Copy Apple and Focus on What’s Important

In order to do a good job of those things we decide to do, we must eliminate all the unimportant opportunities.

This was the marketing philosophy of Apple, Inc. [NASDAQ:APPL] in 1997.

It’s because of this philosophy that Apple is still here today.

In 1985, Apple made their worst mistake. They fired their co-founder Steve Jobs. In a speech given at Stanford University, Jobs said:

I was out — and very publicly out. What had been the focus of my entire adult life was gone, and it was devastating.

It wasn’t until July 1997 that Jobs came back to Apple.  But what he came back to was a business that was starving.  Apple only had five weeks’ worth of cash left. Jobs went to work immediately. He began to streamline Apple’s product range.

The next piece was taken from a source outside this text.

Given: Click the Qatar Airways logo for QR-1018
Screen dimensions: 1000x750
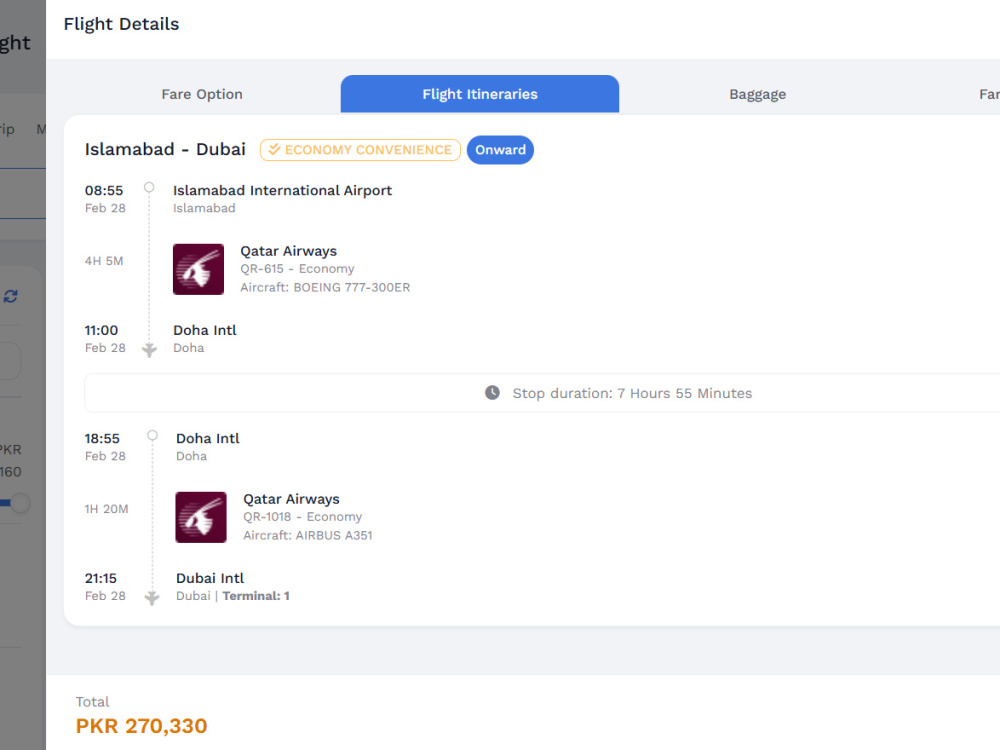Looking at the screenshot, I should coord(201,517).
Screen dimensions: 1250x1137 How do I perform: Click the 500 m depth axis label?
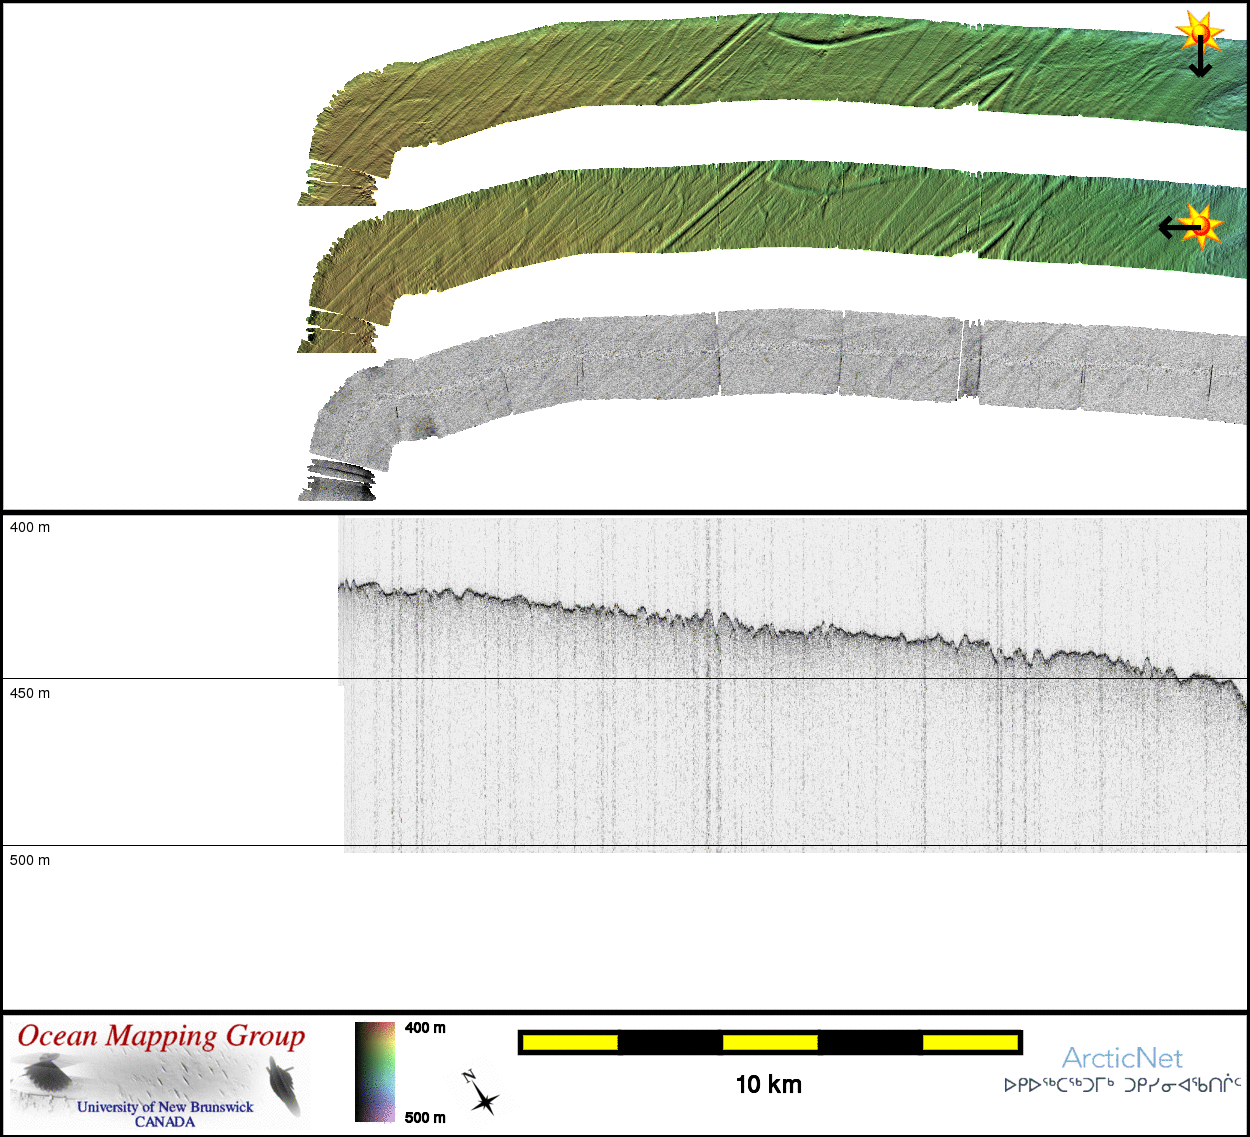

Apple had wasted millions of dollars on non-core products, including printers, servers and digital personal assistants. Jobs tossed aside 70% of products made by Apple and focused on the 30% that was generating cash.

This idea to streamline the business didn’t just save Apple. It was also the basis for some of Apple’s most famous products.

Why do you think the iPod was such a success?

Apple discovered that 20% of the features on an MP3 player were used 80% of the time. So they decided to only focus on the 20% of features that most people used, improving on them to outmatch their competitors.

By removing rarely-used features, Apple was actually making the MP3 player more consumer-friendly. As you no doubt know, they soon came to dominate the market like never before.

The same principle applies to the iPhone. Commentators initially wrote the iPhone off. It didn’t have many of the features the BlackBerry had.

But the iPhone’s simplicity was exactly the reason behind its success. The iPhone focused on the 20% of features that everybody used more than 80% of the time. Apple made these features fun and simple to use, presenting them in a product that was both thinner and lighter than their rivals.

Less really is more. Even when it comes to investing.

80/20 investing

You don’t need a university degree or fancy trading software to be a successful investor. In fact, you don’t even need to be that smart. Warren Buffett regularly tells people that an IQ of about 120 is more than enough.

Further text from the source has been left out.